10 giugno 2017 / Bergamo
TERRA E POPOLI. FUTURO PROSSIMO
Interventi e risonanze (5)
La Laudato si’, ad un certo punto, parla di “accanimento diagnostico”: si continuano a fare analisi e non si agisce. Confesso di correre questo rischio: io sono uno che legge, si informa e poi, però, nella prassi è un po’ latitante. Non in tutto, fortunatamente!

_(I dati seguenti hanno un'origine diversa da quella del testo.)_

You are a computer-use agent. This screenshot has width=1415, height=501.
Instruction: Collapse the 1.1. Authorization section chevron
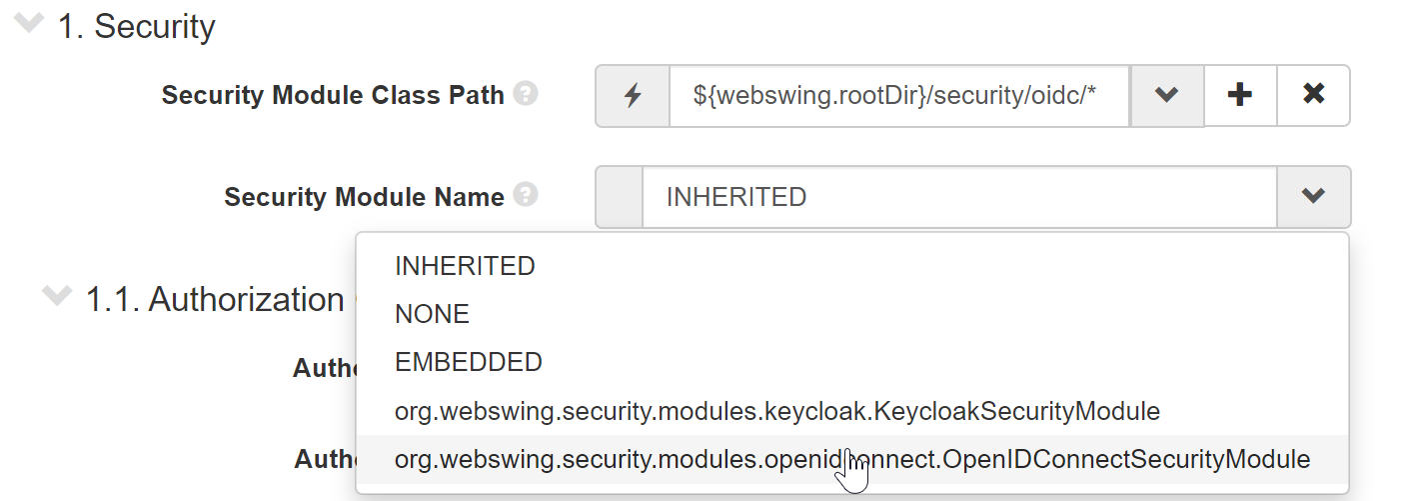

L’ambito in cui muovo qualche piccolo passo è quello educativo. Perché il sentirsi parte della terra, la consapevolezza dell’interconnessione dei fenomeni, il sostenere un’attenzione complessiva alla realtà, mi sembra che sia una grossa sfida educativa, rispetto alla quale fatichiamo, noi che siamo schiacciati sul presente, ognuno sul proprio vissuto singolare. In particolare, mi sembra urgente lavorare sulla “perdita dei sensi” (Ivan Illich) che ci affligge. Ovvero, i nostri sensi hanno perso sensibilità, subiscono un ottundimento che provoca la perdita del mondo ed il ripiegamento su di sé. Di qui l’urgenza di un lavoro educativo teso a favorire l’ascolto, a rendere attento lo sguardo, in modo tale che i sensi siano in grado di cogliere le connessioni, di sentirsi parte di una storia più ampia, che presenta scenari differenti da quello fotografato dai nostri occhi.

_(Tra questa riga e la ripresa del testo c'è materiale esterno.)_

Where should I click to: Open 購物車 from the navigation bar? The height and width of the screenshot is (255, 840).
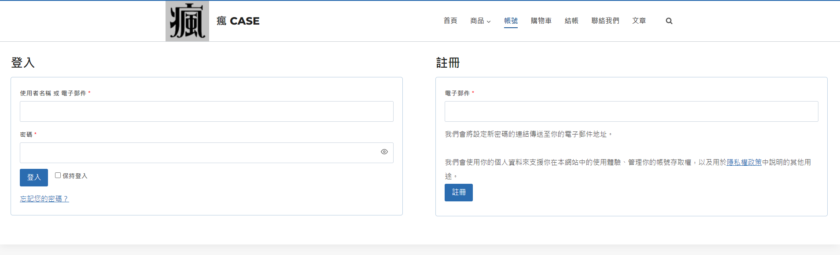point(541,21)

C’è una sapienza storica che ci manca, secondo la quale “quel che è stato, sarà”. Kierkegaard parlava della “ripresa”, di un fare memoria che non sia solo reminiscenza ma possibilità di far udire nel presente una parola del passato. Tutto questo per uscire dal ripiegamento su di sé e per acquisire di nuovo un principio di responsabilità che ci faccia andare oltre il personale interesse immediato. L’ecologia integrale domanda un lavoro educativo; e in termini di fede, richiede una conversione.
Partiamo da noi per maturare uno sguardo diverso, attento, che nasce da una grandezza d’animo, tutta da coltivare. E per battere questa strada educativa, è decisivo far udire una parola straniera, a noi esterna, che ci faccia vedere il presente in maniera differente. La Bibbia si presta a questo lavoro. La consapevolezza dell’interconnessione ognuno se la gioca a partire dalla sua parzialità. Io scommetto su questo Libro, ben sapendo che esistono altre ricchissime tradizioni. E ne propongo una lettura dialettica, che sappia tenere assieme poli opposti.

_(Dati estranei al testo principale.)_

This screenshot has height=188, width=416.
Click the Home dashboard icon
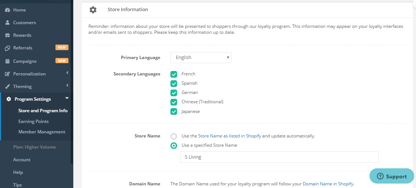[7, 10]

Come si cura lo sguardo semplificante, in modo tale che sia in grado di diventare più profondo? Io lavoro in questa direzione. La mia non è una classica posizione militante che, sul tema dell’ambiente, si mobilita, fa battaglie. Anche questo. Le chiese protestanti si stanno spendendo su questo tema. Ma a mio giudizio la crisi, più che ambientale, è educativa. Come abitiamo questa terra? Come la fede può diventare quello sguardo che ci aiuta a radicarci in questa terra, in modo tale che non sia più “oppio dei popoli” ma “occhio dei popoli”? In questa fase storica, le Scritture ci aiutano a leggere più in profondità il nostro rapporto con la terra, perlopiù strumentale. Favorirne la lettura, promuoverne l’approfondimento è il mio piccolo contributo nei confronti di questa nostra terra desolata.